The Hobbit by J.R.R. Tolkien (1937) 365 p.
When I was about 11 or 12 one of my distant uncles or second cousins – I can’t remember who exactly – lent me a full-volume copy of The Lord of the Rings, and since I didn’t want to disappoint him I read the entire thing despite not particularly liking it. I’ve never re-read it in its entirety since then, but my opinion of it remains more or less the same. The Fellowship of the Ring starts off all right, but in the next two volumes Tolkien quickly sinks into a self-indulgent obsession with his own semi-Biblical, irredeemably nerdy fantasy lore; basically the textbook example of a fantasy or science fiction author allowing the world to come before the story. It’s all “son of Denethor” this and “son of Arathorn” that. Peter Jackson’s film adaptations are a thousand times better.
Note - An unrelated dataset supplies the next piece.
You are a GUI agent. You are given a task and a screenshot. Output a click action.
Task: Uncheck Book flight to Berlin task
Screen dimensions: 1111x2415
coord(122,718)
The Hobbit, on the other hand – which I probably read not long after The Lord of the Rings – is absolutely brilliant: a classic of fantasy fiction, a great children’s book, and probably among the hundred greatest novels of the 20th century. It’s actually hard to believe that this is the same author. There’s just no reasonable explanation for how a man who got it so, so wrong in The Two Towers and The Return of the King (and I wouldn’t touch The Silmarillion with a bargepole), a man who displayed such a clumsy grasp of how to write a good book, was also capable of getting it absolutely right with The Hobbit. His authorial voice is entirely different, pitched at a younger audience, perfectly capturing the spirit and the tone of a whimsical grandfatherly storyteller.
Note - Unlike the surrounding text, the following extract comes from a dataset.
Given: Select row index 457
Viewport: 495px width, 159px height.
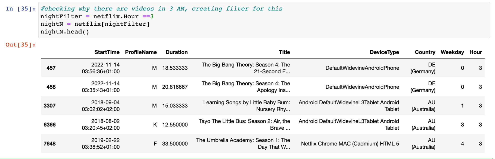Looking at the screenshot, I should pyautogui.click(x=51, y=68).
Unlike its more famous literary brother, The Hobbit is a short and simple novel about a straightforward fantasy adventure. Mr Bilbo Baggins of Bag End is visited one day by Gandalf the Wizard, and is more or less press-ganged into accompanying a company of thirteen dwarves to voyage across plains, mountains and forests to recover their lost treasure from the dragon Smaug, who usurped their kingdom under the Lonely Mountain back in their grandfathers’ day. Bilbo grows from being a nervous, timid person mostly concerned about his next meal into a brave and resourceful adventurer. There’s goblins and giant eagles and shapeshifters and giants and dragons and elves, and riddles and battles and prisonbreaks, and it’s all a wonderful little story that comes to a tidy conclusion. It deserves its place in the 20th century canon because a) Tolkien is the one who invented (or at least popularised) a lot of fantasy cliches, so it is in fact quite an original book even if it doesn’t seem it, and b) what it does, it does extremely well. Again, it’s difficult to see how a writer who would later drop the ball so badly was capable of getting it pitch perfect here.
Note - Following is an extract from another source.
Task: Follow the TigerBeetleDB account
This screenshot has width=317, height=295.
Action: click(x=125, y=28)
It’s ironic, in a sense, that while the films are better than the books for The Lord of the Rings, quite the opposite is true for The Hobbit. I’ve watched the first, and won’t bother with the others, which I’ve heard are even worse. The essential problem with it is that Jackson couldn’t decide whether he wanted it to be a light-hearted romp like the book, or a serious drama like The Lord of the Rings. He opts to make it both and the film suffers terribly for it, failing on both fronts. It slaloms crazily between serious beard-stroking councils with Elrond and Gandalf and Saruman, and ridiculous CGI Donkey Kong video game levels. Martin Freeman is a tremendously likeable performer, and it’s pleasant enough on an aesthetic level to dip back into that world and look at the Shire while pipe music plays and Ian McKellan says something about courage or friendship, but that’s about it. As soon as they leave Hobbiton you may as well switch it off.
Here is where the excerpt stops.